Rewrite the rows from the line with "Task: Click the Webhosting breadcrumb link" down to the last row as a JSON list of strings, one string per line, with blank lines skipped. Leave the pictures out.

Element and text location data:
+===+

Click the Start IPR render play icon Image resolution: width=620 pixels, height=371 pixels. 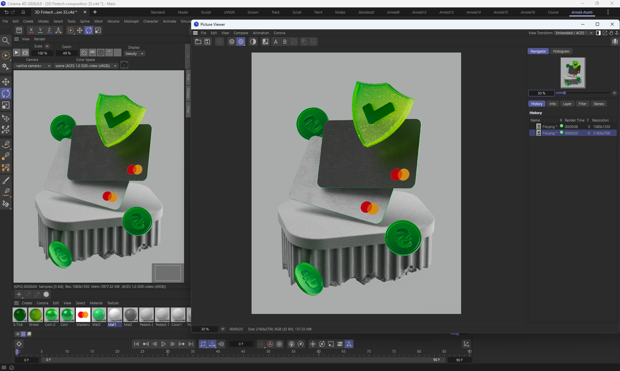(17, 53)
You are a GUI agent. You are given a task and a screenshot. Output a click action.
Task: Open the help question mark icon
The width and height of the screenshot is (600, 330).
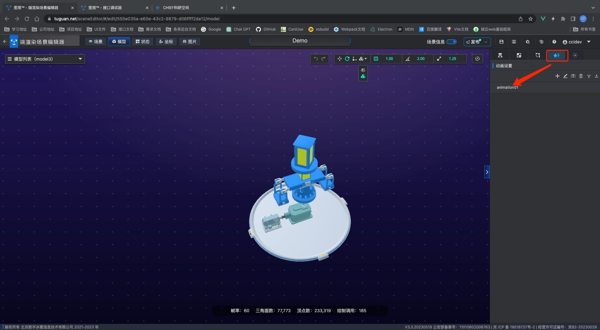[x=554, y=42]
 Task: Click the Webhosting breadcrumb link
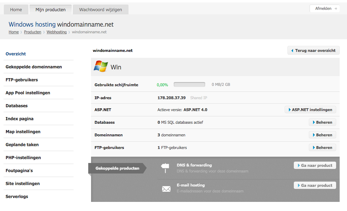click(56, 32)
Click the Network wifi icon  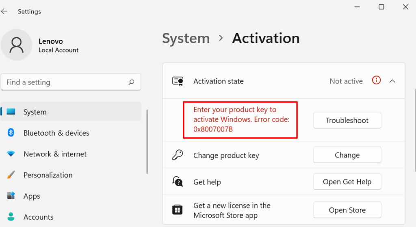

+===+

### Task result:
[
  " Task: Click the Webhosting breadcrumb link",
  "click(56, 32)",
  "Click the Network wifi icon  "
]